## Text shown
────────────────

The Power and Promise of Population Genomics

from genotyping to genome typing

 Gordon Luikart, Phillip R. England, David Tallmon, Steve Jordan & Pierre Taberlet 
Nature Reviews Genetics 4, 981-994 (2003)

articolo completo

Conclusions
Does population genomics warrant recognition as a new discipline and paradigm? On the one hand, population genomics is nothing new. Geneticists have long realized that analysing only a few loci, or only one class of loci (for example, allozymes), can provide an incomplete or biased view of the genome and of population history or relationships. On the other hand, only now is it becoming feasible to genotype vast numbers of marker loci (genome typing) in many individuals and populations of non-model organisms. Many statistical methods and computer programs have only recently become available to test for outlier loci and to resolve locus-specific effects versus genome-wide patterns in populations (for example, see Refs 34,37,39). It is evident from the numerous publications that fail to test for outlier loci before estimating population parameters - the interpretations of which rest heavily on assumptions of neutrality - that the power and promise of population genomics is not fully appreciated among population biologists and geneticists. It can be argued that a conceptual shift that emphasizes a genome-wide perspective is still needed. Embracing a genomic perspective would improve population-genetic studies, including study design (for example, strategic sampling across genomes, populations, phenotypes and environments) and data analysis (testing for outlier loci). Recognition of population genomics as a model could help promote genome-wide thinking, which would improve evolutionary studies.

────────────────

## Information provided

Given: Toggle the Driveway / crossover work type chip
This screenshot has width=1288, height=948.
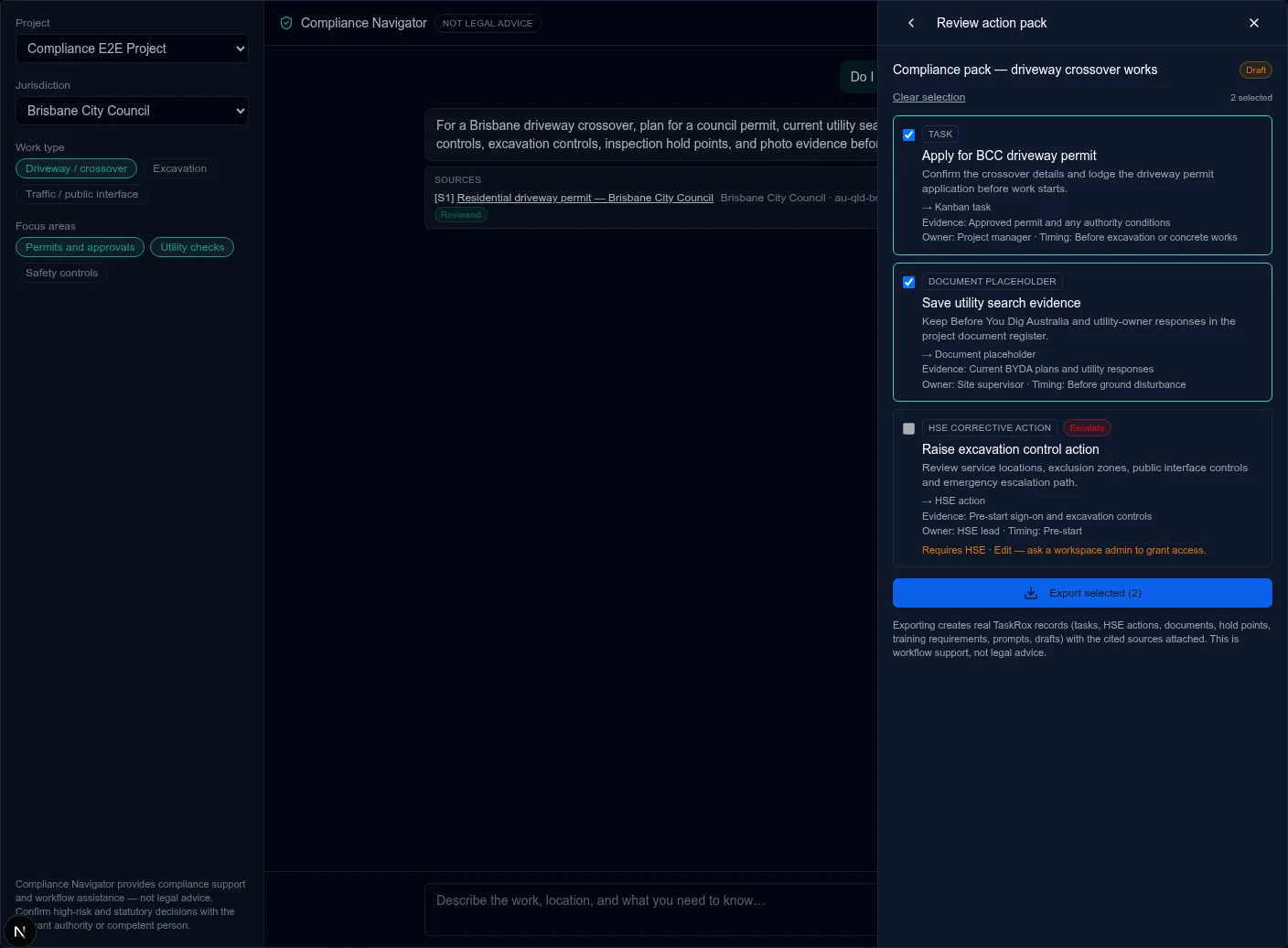Looking at the screenshot, I should coord(77,168).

────────────────

## What you should do
In the text on population genomics, what term is given in parentheses for genotyping vast numbers of marker loci? The data has nothing to do with the text.

## Written answer
Genome typing.